为了找到特征点是如何训练出来的,我主要看了属于decoder的warpcontoller这个生成脸部特征点的子网络

                    with tf.variable_scope('WarpController'):

                        print('-- WarpController')

                        net = encoded
                        warp_input = tf.identity(images_rendered, name='warp_input')

                        net = slim.flatten(net)

                        net = slim.fully_connected(net, 128, scope='fc1')
                        print('module fc1 shape:', [dim.value for dim in net.shape])

                        num_ldmark = 16

                        # Predict the control points
                        ldmark_mean = (np.random.normal(0,50, (num_ldmark,2)) + np.array([[0.5*h,0.5*w]])).flatten()
                        ldmark_mean = tf.Variable(ldmark_mean.astype(np.float32), name='ldmark_mean')
                        print('ldmark_mean shape:', [dim.value for dim in ldmark_mean.shape])

                        ldmark_pred = slim.fully_connected(net, num_ldmark*2, 
                            weights_initializer=tf.truncated_normal_initializer(stddev=1.0),
                            normalizer_fn=None, activation_fn=None, biases_initializer=None, scope='fc_ldmark')
                        ldmark_pred = ldmark_pred + ldmark_mean
                        print('ldmark_pred shape:', [dim.value for dim in ldmark_pred.shape])
                        ldmark_pred = tf.identity(ldmark_pred, name='ldmark_pred')
                 

                        # Predict the displacements
                        ldmark_diff = slim.fully_connected(net, num_ldmark*2, 
                            normalizer_fn=None,  activation_fn=None, scope='fc_diff')
                        print('ldmark_diff shape:', [dim.value for dim in ldmark_diff.shape])
                        ldmark_diff = tf.identity(ldmark_diff, name='ldmark_diff')
                        ldmark_diff = tf.identity(tf.reshape(scales,[-1,1]) * ldmark_diff, name='ldmark_diff_scaled')
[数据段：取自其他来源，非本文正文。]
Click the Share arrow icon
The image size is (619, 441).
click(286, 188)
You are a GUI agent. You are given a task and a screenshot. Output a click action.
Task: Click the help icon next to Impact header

                        src_pts = tf.reshape(ldmark_pred, [-1, num_ldmark ,2])
                        dst_pts = tf.reshape(ldmark_pred + ldmark_diff, [-1, num_ldmark, 2])

                        diff_norm = tf.reduce_mean(tf.norm(src_pts-dst_pts, axis=[1,2]))
                        # tf.summary.scalar('diff_norm', diff_norm)
                        # tf.summary.scalar('mark', ldmark_pred[0,0])

                        images_transformed, dense_flow = sparse_image_warp(warp_input, src_pts, dst_pts,
                                regularization_weight = 1e-6, num_boundary_points=0)
                        dense_flow = tf.identity(dense_flow, name='dense_flow')

我的理解如下:

1)特征点:ldmark_mean+ldmark_pred, 每次迭代ldmark_mean均为由中心加上某个随机数生成的随机点,ldmark_pred在网络中更新后(网络的输入是经过encode的图片)再加上ldmark_mean作为ldmark_pred的一步更新结果。

2)特征点移动距离:由encode后的图片经过全连接网络得到

论文中关于变形和风格迁移之间的联系解释如下(翻译):

不同于其他视觉风格的转换任务,本文将照片转换成漫画既涉及到纹理差异,也涉及几何坐标转换。纹理是在夸大局部细粒度特征,如皱纹的深度;而几何变形允许夸大整体特征,如面部形状。传统风格的传输网络旨在使用解码器网络从特征空间重构图像。由于解码器是一组非线性局部滤波器,其本质上受空间变化的影响,当输入域和输出域之间存在较大的几何差异时,解码器的图像质量较差,信息丢失严重。另一方面,基于翘曲的方法受限于无法更改内容和细粒度细节。因此,风格转换和变形模块都是我们的学习框架中必不可少的部分。

如下图所示,没有任何一个模块,生成器将无法缩小照片和漫画之间的差距,而生成器和鉴别器之间对抗的平衡将被破坏,从而导致崩溃的结果。

【代码阅读】WarpGAN: Automatic Caricature Generation

因此这篇文章中的风格转变和变形必须是同时进行的,不能只单单找到特征点改变形状。

我最近看到另一篇文章,CariGANs,它和这篇文章一样,也是根据特征点对脸部进行变形,我觉得之后还可以继续看一下。